Juan y Baltasar se pusieron manos a la obra. Aunque su amigo, dada su condición de salmantino, tenía algún conocimiento sobre los soldados objeto del concurso, Baltasar sólo poseía ese tipo de febrilidad que a los artistas vincula etológicamente a sus invenciones. Nada sabía de los Tercios. La pica en Flandes la veía como una variante geoestratégica, posiblemente más migratoria que geográfica, de su literatura ansarina y avisadora. Así pues, uno sabiendo algo y otro intentando conciliar evanescencia y espiritualidad de poder, fueron puestas sus manos en la obra.
Juan, que imprimía su impronta en la orfandad social de su amigo, solía colaborar en las canciones de Baltasar. Decidieron reescribir “¡Oh, my god!”, que transportaba a quienes la escuchaban a una época de picas, arcabuces, espadas, trovadores y cómo no, de un alto grado de generosidad sexual en retaguardia. La canción ironizaba sobre ese vivir belicoso del que poetas y loadores hacen remedo de honor.

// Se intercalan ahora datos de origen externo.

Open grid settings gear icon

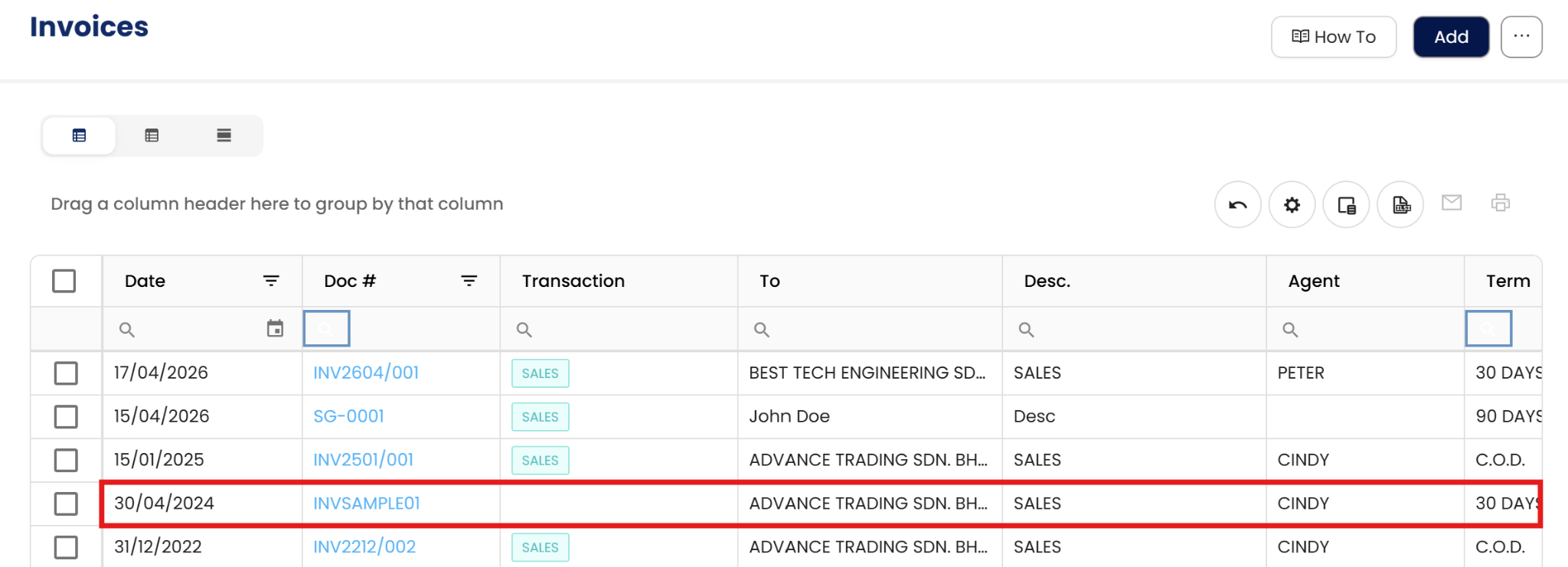pyautogui.click(x=1292, y=204)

Enemigo era, el de la canción, de quien invadía su casa, ensuciaba la nocturnidad de su joven esposa y desvinculaba a su prole del medio plazo de las promesas. Enemigo de los golpes de efecto del inquinamento lugareño y del venido allende donde la vista no alcanza a ver con claridad. Enemigo por enemistad, echaba de menos un condominio pacífico donde la vida no fuera exprimidora tentación de lo venidero sino vida para vivir, para ser artista, soldado, madre, pensador, abuela, cualquiera cosa menos enemigo. Agotado, se durmió en la noche sucia. El enemigo, no.

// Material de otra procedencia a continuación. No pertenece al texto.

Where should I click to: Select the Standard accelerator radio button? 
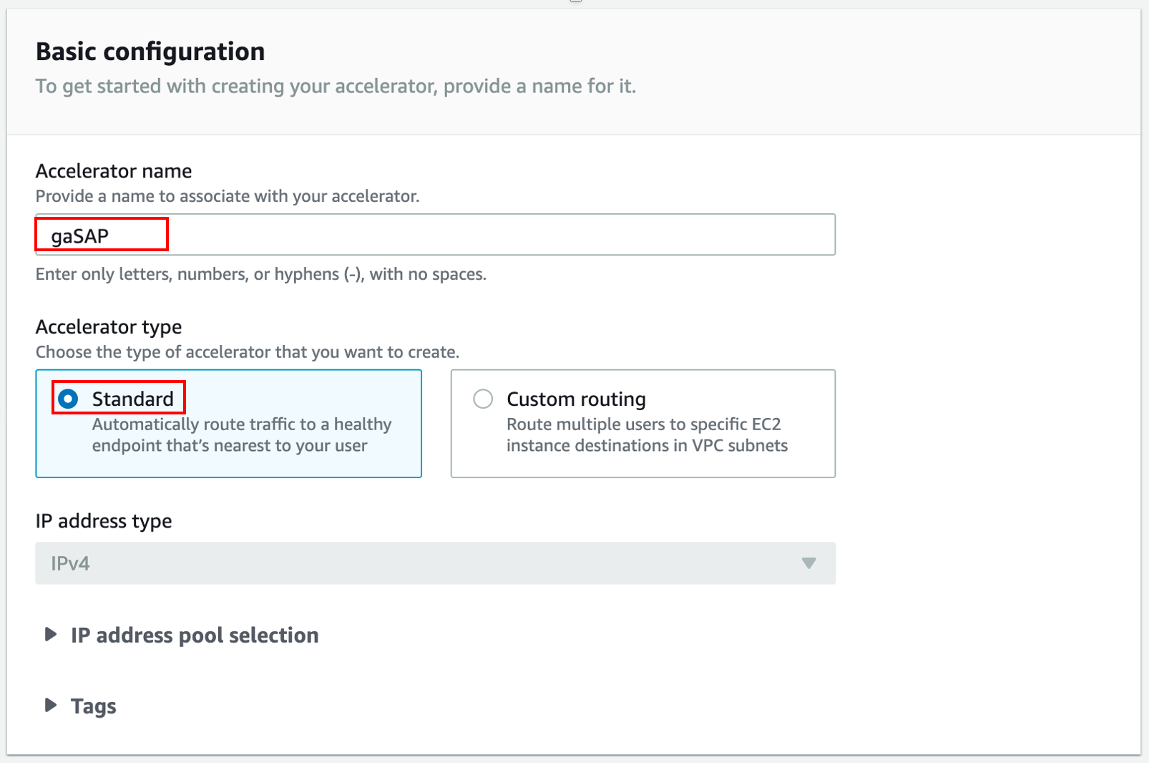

En ésas andaba Baltasar cuando apareció en el horizonte de sus pensamientos el poder, tan temido, tan manipulado, tan ajeno a la potencia y al facto. Recordaba haber leído que, por ajenidad y presencia en nuestras propuestas de vida, por escamoteo de su concreción, el poder nos inducía a la abstracción para así atravesar ríos y mares en busca de causas y enemigos de éstas. No, no había leído eso. En una revista que él entremezcló con otras de rock y coches clásicos en el revistero del bar que había sido de su copropiedad leyó que el poder no existía. En su momento, momento leído, no tuvo ninguna duda de que tamaña idiotez sólo pudo ser escrita por quien lo detentaba. Por el mismo horizonte apareció, como por arte de magia, magia y supervivencia, la mili, ésa que no hizo por los pies, planos en aquel tiempo y también en éste. Habría sido un buen soldado si la inobediencia no hubiese enturbiado su bonhomía.
Internet, alter ego del saber.
Baltasar Warner era Ganso Avisador y Juan Shepherd doctor por Salamanca en saberes distintos al histórico. Pensaron los dos que si una canción daba pie a malentendidos era mejor no cantarla, mejor aún, no escribirla. Si por evitar un pie malintencionado y pisador se repetía lo leído en un alter ego del saber o en una revista que todos apartaron en su momento, momento y negación del maridaje entre rocanrol y pensamiento, era mejor hablar con el corazón. Por eso fue que escribieron cada uno con el suyo. Aunque consideraban que la guerra no siempre aumenta nuestra cuota de humanidad, admitieron el valor de aquellos soldados que entregaron su vida por causas emparentadas más con la justicia que con un mal pagado salario sacrificial. Con el corazón escrito creyeron que la muerte, cuando es honesta con la vida entregada, se olvida de sí misma y sacraliza el acto de guerrear.
Se tomaron un café y enseñaron lo escrito a Matilde, doctora y esposa del doctor, que dijo que muy bueno, francamente bueno el café.